Teneva la testa leggermente piegata perché quel perticone era talmente alto che le porte dell'istituto erano troppo basse per lui. «Se mi stai domandando come ho fatto ad entrare la risposta è semplice: hai lasciato la porta non solo aperta, ma addirittura spalancata» rispose tenendo le braccia incrociate al petto. Gli angoli della bocca rivolti verso il basso, come se non riuscisse a sorridere o ad essere il solito sbruffone di fianco a lei.
Non si ricordava di aver lasciato la porta aperta. Doveva essere talmente stanca che iniziava a perdere i colpi.
«Non sei più abituata ai ritmi della vita da stregone. Una giornata senza sonno non è niente. Riparliamone quando avrai provato a stare sveglia tre giorni di fila usando la tua tecnica...» la stuzzicò lui, lanciandole una frecciatina che però servì solo a far innervosire ancora di più Mirai.

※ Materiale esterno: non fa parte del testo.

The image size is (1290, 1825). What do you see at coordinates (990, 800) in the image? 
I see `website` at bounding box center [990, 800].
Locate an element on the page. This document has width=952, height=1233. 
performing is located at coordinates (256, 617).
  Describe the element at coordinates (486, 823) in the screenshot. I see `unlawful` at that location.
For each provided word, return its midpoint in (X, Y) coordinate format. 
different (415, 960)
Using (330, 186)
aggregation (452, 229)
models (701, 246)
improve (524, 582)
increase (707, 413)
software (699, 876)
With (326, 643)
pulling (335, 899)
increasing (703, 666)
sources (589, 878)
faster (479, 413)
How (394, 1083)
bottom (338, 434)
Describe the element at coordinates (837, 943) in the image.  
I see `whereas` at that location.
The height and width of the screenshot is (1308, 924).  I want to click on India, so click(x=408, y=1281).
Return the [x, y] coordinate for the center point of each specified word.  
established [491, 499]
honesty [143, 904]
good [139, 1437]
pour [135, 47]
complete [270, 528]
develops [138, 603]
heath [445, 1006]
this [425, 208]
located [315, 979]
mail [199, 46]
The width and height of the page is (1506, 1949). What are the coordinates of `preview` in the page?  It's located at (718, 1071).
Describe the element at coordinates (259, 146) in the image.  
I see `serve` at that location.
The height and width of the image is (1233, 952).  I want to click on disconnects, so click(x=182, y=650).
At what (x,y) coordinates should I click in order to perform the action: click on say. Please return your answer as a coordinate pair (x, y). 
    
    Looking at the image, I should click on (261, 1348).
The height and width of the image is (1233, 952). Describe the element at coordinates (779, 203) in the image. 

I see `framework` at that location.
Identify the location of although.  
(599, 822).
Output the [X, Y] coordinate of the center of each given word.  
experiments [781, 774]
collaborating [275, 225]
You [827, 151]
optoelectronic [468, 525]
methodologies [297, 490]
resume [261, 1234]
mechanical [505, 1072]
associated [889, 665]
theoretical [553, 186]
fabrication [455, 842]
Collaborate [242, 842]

«Giusto hai ragione... Sei meglio tu. Perché tu sei il migliore, tu sei il genio, il bambino prodigio che ha cambiato le sorti e l'equilibrio del mondo da quando è nato, "il più forte"» sbottò lei stringendo i pugni finché le nocche delle sue mani diventarono bianche per lo sforzo. «Tu sai fare sempre tutto, mentre gli altri sono solo dei poveri idioti che non sanno fare niente. La sai una cosa? Sei talmente egoista ed egocentrico che non ti sei nemmeno accorto che uno dei tuoi migliori amici stava male mentre tu eri troppo occupato ad essere concentrato su te stesso! Se è successo quello che è successo, è stata soltanto colpa tua» gridò lei uscendo come una furia dalla sua stessa stanza, sbattendo la porta e camminando velocemente lungo i viali senza una meta precisa.
Il cielo quel pomeriggio era grigio. Grigio proprio come l'umore della ragazza che camminava con la testa bassa in preda ai suoi pensieri.
Non sapeva nemmeno lei perché avesse reagito così bruscamente.
C'era un tempo in cui Satoru era il suo migliore amico, il suo confidente. Sembrava stupido, ma quando erano ragazzi si erano ripromessi che sarebbero stati sempre migliori amici. Perché nessuno la capiva meglio di lui. Nessuno, nemmeno Suguru, l'aveva mai ascoltata senza lamentarsi durante i suoi momenti no, i momenti in cui era giù di corda e aveva bisogno di qualcuno con cui sfogarsi. Eppure lui lo faceva, senza lamentarsi, senza giudicarla.
Era così abituata ad averlo al suo fianco che forse, ad un certo punto, si erano dati per scontati.
Poi, era successo. Le scelte discutibili di Geto, che però per lui erano così importanti, il dolore che aveva portato nelle loro vite.
La situazione precipitò quando, il ventiquattro dicembre, Mirai si ritrovò sola all'improvviso. Senza il suo amore, senza il suo migliore amico. Era stata delusa da tutti.
Eppure...
Sei sempre il solito idiota, Satoru. Pensò Mirai tirando fuori dalla sua tasca un braccialetto sottile fatto di corda azzurra, sollevandolo in alto sopra la sua testa, in direzione del cielo plumbeo.
Gojo se ne stava appoggiato alla parete di legno della sua casa. Rigirava tra le mani una specie di cordino consumato color viola lavanda, il suo sguardo perso nel vuoto dietro la sua benda nera.
«Nessuno si è mai preso la briga di chiedermi come stessi io. Nessuno si è mai preso la briga di cercare di comprendermi, di comprendere le mie scelte, le mie motivazioni...» mormorò sottovoce, come se pronunciare quelle parole ad alta voce lo aiutasse con quel peso che portava nel cuore. «Nemmeno tu lo hai mai fatto, scema che non sei altro» aggiunse guardando in basso in direzione della sua mano prima di chiudere il palmo a pugno, stringendo il cordino al suo interno. «Nemmeno tu».
Alzò gli occhi verso il cielo nuvoloso e grigio e si rimise entrambe le mani in tasca, i suoi pensieri persi chissà dove.
Eppure, dopo tutto quel tempo, dopo tutto quello che avevano passato, entrambi conservavano ancora quel bracciale che si erano scambiati quando si erano fatti quella stupida promessa tempo addietro. Nessuno dei due veramente pronto a lasciar andare tutto quanto, aggrappandosi saldamente a quei bracciali che conservavano cari nonostante il loro orgoglio.